START Dataset content

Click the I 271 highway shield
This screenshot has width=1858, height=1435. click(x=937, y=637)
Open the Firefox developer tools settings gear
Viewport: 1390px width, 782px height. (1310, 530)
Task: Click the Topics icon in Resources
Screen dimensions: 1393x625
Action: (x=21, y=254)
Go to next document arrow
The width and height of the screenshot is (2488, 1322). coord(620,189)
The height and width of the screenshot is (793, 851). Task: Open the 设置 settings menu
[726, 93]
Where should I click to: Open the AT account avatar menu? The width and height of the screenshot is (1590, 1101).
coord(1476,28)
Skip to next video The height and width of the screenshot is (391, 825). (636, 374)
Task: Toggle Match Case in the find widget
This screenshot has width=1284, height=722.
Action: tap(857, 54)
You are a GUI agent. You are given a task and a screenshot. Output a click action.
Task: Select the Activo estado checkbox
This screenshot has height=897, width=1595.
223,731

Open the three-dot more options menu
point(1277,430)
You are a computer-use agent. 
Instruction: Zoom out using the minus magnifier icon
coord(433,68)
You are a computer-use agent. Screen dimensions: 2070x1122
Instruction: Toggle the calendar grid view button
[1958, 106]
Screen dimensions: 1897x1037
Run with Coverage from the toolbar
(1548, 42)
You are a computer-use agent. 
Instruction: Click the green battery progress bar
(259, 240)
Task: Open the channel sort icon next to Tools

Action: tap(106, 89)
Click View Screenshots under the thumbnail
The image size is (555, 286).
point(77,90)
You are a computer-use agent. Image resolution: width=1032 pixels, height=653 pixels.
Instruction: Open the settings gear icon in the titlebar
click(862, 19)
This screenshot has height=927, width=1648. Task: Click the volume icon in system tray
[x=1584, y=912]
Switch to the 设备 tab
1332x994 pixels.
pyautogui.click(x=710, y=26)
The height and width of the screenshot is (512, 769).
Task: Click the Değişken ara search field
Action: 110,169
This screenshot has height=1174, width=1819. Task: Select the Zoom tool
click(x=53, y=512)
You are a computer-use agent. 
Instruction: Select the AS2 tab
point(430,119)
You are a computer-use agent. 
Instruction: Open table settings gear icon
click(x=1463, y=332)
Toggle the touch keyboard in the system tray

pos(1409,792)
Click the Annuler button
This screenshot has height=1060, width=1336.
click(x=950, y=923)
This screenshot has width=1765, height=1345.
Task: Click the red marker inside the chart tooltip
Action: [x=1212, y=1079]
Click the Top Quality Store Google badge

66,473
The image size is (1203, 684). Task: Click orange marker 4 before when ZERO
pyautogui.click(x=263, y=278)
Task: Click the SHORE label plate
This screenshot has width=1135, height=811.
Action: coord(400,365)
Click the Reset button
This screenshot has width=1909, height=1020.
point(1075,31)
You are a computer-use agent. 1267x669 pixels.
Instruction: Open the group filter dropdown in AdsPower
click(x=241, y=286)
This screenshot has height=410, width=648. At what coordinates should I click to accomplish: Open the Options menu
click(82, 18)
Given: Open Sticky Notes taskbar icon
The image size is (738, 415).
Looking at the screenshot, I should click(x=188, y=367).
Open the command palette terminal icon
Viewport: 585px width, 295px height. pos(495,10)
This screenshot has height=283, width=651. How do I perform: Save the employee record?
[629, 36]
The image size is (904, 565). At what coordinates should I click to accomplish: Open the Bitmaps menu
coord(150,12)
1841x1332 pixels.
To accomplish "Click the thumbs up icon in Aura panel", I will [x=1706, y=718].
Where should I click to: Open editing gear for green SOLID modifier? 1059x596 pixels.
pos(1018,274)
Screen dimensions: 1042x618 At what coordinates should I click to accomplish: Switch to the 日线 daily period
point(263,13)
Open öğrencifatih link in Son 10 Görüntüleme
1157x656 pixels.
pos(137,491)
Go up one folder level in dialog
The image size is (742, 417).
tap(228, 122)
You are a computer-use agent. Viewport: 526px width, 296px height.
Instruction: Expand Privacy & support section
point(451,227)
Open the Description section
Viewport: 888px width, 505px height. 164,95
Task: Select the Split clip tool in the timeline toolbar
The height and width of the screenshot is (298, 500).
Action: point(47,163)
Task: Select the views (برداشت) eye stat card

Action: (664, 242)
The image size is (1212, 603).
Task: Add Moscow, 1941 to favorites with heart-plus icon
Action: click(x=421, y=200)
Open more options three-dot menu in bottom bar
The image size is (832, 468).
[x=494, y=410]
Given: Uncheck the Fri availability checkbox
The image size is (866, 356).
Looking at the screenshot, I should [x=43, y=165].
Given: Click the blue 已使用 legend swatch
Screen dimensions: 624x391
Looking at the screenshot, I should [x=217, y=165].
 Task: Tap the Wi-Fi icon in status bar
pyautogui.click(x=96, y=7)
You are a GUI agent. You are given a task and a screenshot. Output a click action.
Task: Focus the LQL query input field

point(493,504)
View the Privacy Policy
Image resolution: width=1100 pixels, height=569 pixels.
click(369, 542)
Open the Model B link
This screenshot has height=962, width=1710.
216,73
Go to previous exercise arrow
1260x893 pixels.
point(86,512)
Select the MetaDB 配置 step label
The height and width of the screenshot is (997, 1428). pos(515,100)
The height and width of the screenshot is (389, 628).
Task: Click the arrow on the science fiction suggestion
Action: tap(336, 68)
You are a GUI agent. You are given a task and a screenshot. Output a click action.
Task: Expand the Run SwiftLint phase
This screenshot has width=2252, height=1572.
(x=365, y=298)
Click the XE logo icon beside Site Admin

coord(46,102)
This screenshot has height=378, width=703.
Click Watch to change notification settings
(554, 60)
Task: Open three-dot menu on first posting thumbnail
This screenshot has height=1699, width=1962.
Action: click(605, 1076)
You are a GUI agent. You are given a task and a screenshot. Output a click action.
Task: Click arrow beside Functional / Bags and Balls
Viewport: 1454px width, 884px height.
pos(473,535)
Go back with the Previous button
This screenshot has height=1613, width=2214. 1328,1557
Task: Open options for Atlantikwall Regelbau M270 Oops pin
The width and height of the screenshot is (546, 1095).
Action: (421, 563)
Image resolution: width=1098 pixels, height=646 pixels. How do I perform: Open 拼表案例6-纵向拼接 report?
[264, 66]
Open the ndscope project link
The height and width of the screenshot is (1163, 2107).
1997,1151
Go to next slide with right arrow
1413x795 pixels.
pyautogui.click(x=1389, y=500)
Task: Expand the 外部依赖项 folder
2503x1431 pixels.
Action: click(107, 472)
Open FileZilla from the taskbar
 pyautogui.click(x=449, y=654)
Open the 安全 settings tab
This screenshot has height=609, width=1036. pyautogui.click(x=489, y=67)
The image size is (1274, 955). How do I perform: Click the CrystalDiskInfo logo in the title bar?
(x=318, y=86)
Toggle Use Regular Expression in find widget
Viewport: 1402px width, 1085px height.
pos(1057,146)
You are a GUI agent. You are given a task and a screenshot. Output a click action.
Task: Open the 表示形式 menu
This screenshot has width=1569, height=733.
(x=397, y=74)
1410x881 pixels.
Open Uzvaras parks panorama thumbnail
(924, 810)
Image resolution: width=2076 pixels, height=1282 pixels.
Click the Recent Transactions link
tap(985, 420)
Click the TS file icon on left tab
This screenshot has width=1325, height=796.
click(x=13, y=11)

END Dataset content

About this task:
Reproduce all of the data exactly as given.

Result:
Click the I 271 highway shield
This screenshot has width=1858, height=1435. click(x=937, y=637)
Open the Firefox developer tools settings gear
Viewport: 1390px width, 782px height. (1310, 530)
Task: Click the Topics icon in Resources
Screen dimensions: 1393x625
Action: (x=21, y=254)
Go to next document arrow
The width and height of the screenshot is (2488, 1322). coord(620,189)
The height and width of the screenshot is (793, 851). Task: Open the 设置 settings menu
[726, 93]
Where should I click to: Open the AT account avatar menu? The width and height of the screenshot is (1590, 1101).
coord(1476,28)
Skip to next video The height and width of the screenshot is (391, 825). (636, 374)
Task: Toggle Match Case in the find widget
This screenshot has width=1284, height=722.
Action: tap(857, 54)
You are a GUI agent. You are given a task and a screenshot. Output a click action.
Task: Select the Activo estado checkbox
This screenshot has height=897, width=1595.
223,731

Open the three-dot more options menu
point(1277,430)
You are a computer-use agent. 
Instruction: Zoom out using the minus magnifier icon
coord(433,68)
You are a computer-use agent. Screen dimensions: 2070x1122
Instruction: Toggle the calendar grid view button
[1958, 106]
Screen dimensions: 1897x1037
Run with Coverage from the toolbar
(1548, 42)
You are a computer-use agent. 
Instruction: Click the green battery progress bar
(259, 240)
Task: Open the channel sort icon next to Tools

Action: tap(106, 89)
Click View Screenshots under the thumbnail
The image size is (555, 286).
point(77,90)
You are a computer-use agent. Image resolution: width=1032 pixels, height=653 pixels.
Instruction: Open the settings gear icon in the titlebar
click(862, 19)
This screenshot has height=927, width=1648. Task: Click the volume icon in system tray
[x=1584, y=912]
Switch to the 设备 tab
1332x994 pixels.
pyautogui.click(x=710, y=26)
The height and width of the screenshot is (512, 769).
Task: Click the Değişken ara search field
Action: 110,169
This screenshot has height=1174, width=1819. Task: Select the Zoom tool
click(x=53, y=512)
You are a computer-use agent. 
Instruction: Select the AS2 tab
point(430,119)
You are a computer-use agent. 
Instruction: Open table settings gear icon
click(x=1463, y=332)
Toggle the touch keyboard in the system tray

pos(1409,792)
Click the Annuler button
This screenshot has height=1060, width=1336.
click(x=950, y=923)
This screenshot has width=1765, height=1345.
Task: Click the red marker inside the chart tooltip
Action: [x=1212, y=1079]
Click the Top Quality Store Google badge

66,473
The image size is (1203, 684). Task: Click orange marker 4 before when ZERO
pyautogui.click(x=263, y=278)
Task: Click the SHORE label plate
This screenshot has width=1135, height=811.
Action: coord(400,365)
Click the Reset button
This screenshot has width=1909, height=1020.
point(1075,31)
You are a computer-use agent. 1267x669 pixels.
Instruction: Open the group filter dropdown in AdsPower
click(x=241, y=286)
This screenshot has height=410, width=648. At what coordinates should I click to accomplish: Open the Options menu
click(82, 18)
Given: Open Sticky Notes taskbar icon
The image size is (738, 415).
Looking at the screenshot, I should click(x=188, y=367).
Open the command palette terminal icon
Viewport: 585px width, 295px height. pos(495,10)
This screenshot has height=283, width=651. How do I perform: Save the employee record?
[629, 36]
The image size is (904, 565). At what coordinates should I click to accomplish: Open the Bitmaps menu
coord(150,12)
1841x1332 pixels.
To accomplish "Click the thumbs up icon in Aura panel", I will [x=1706, y=718].
Where should I click to: Open editing gear for green SOLID modifier? 1059x596 pixels.
pos(1018,274)
Screen dimensions: 1042x618 At what coordinates should I click to accomplish: Switch to the 日线 daily period
point(263,13)
Open öğrencifatih link in Son 10 Görüntüleme
1157x656 pixels.
pos(137,491)
Go up one folder level in dialog
The image size is (742, 417).
tap(228, 122)
You are a computer-use agent. Viewport: 526px width, 296px height.
Instruction: Expand Privacy & support section
point(451,227)
Open the Description section
Viewport: 888px width, 505px height. 164,95
Task: Select the Split clip tool in the timeline toolbar
The height and width of the screenshot is (298, 500).
Action: point(47,163)
Task: Select the views (برداشت) eye stat card

Action: (664, 242)
The image size is (1212, 603).
Task: Add Moscow, 1941 to favorites with heart-plus icon
Action: click(x=421, y=200)
Open more options three-dot menu in bottom bar
The image size is (832, 468).
[x=494, y=410]
Given: Uncheck the Fri availability checkbox
The image size is (866, 356).
Looking at the screenshot, I should [x=43, y=165].
Given: Click the blue 已使用 legend swatch
Screen dimensions: 624x391
Looking at the screenshot, I should [x=217, y=165].
 Task: Tap the Wi-Fi icon in status bar
pyautogui.click(x=96, y=7)
You are a GUI agent. You are given a task and a screenshot. Output a click action.
Task: Focus the LQL query input field

point(493,504)
View the Privacy Policy
Image resolution: width=1100 pixels, height=569 pixels.
click(369, 542)
Open the Model B link
This screenshot has height=962, width=1710.
216,73
Go to previous exercise arrow
1260x893 pixels.
point(86,512)
Select the MetaDB 配置 step label
The height and width of the screenshot is (997, 1428). pos(515,100)
The height and width of the screenshot is (389, 628).
Task: Click the arrow on the science fiction suggestion
Action: tap(336, 68)
You are a GUI agent. You are given a task and a screenshot. Output a click action.
Task: Expand the Run SwiftLint phase
This screenshot has width=2252, height=1572.
(x=365, y=298)
Click the XE logo icon beside Site Admin

coord(46,102)
This screenshot has height=378, width=703.
Click Watch to change notification settings
(554, 60)
Task: Open three-dot menu on first posting thumbnail
This screenshot has height=1699, width=1962.
Action: click(605, 1076)
You are a GUI agent. You are given a task and a screenshot. Output a click action.
Task: Click arrow beside Functional / Bags and Balls
Viewport: 1454px width, 884px height.
pos(473,535)
Go back with the Previous button
This screenshot has height=1613, width=2214. 1328,1557
Task: Open options for Atlantikwall Regelbau M270 Oops pin
The width and height of the screenshot is (546, 1095).
Action: (421, 563)
Image resolution: width=1098 pixels, height=646 pixels. How do I perform: Open 拼表案例6-纵向拼接 report?
[264, 66]
Open the ndscope project link
The height and width of the screenshot is (1163, 2107).
1997,1151
Go to next slide with right arrow
1413x795 pixels.
pyautogui.click(x=1389, y=500)
Task: Expand the 外部依赖项 folder
2503x1431 pixels.
Action: click(107, 472)
Open FileZilla from the taskbar
 pyautogui.click(x=449, y=654)
Open the 安全 settings tab
This screenshot has height=609, width=1036. pyautogui.click(x=489, y=67)
The image size is (1274, 955). How do I perform: Click the CrystalDiskInfo logo in the title bar?
(x=318, y=86)
Toggle Use Regular Expression in find widget
Viewport: 1402px width, 1085px height.
pos(1057,146)
You are a GUI agent. You are given a task and a screenshot. Output a click action.
Task: Open the 表示形式 menu
This screenshot has width=1569, height=733.
(x=397, y=74)
1410x881 pixels.
Open Uzvaras parks panorama thumbnail
(924, 810)
Image resolution: width=2076 pixels, height=1282 pixels.
Click the Recent Transactions link
tap(985, 420)
Click the TS file icon on left tab
This screenshot has width=1325, height=796.
click(x=13, y=11)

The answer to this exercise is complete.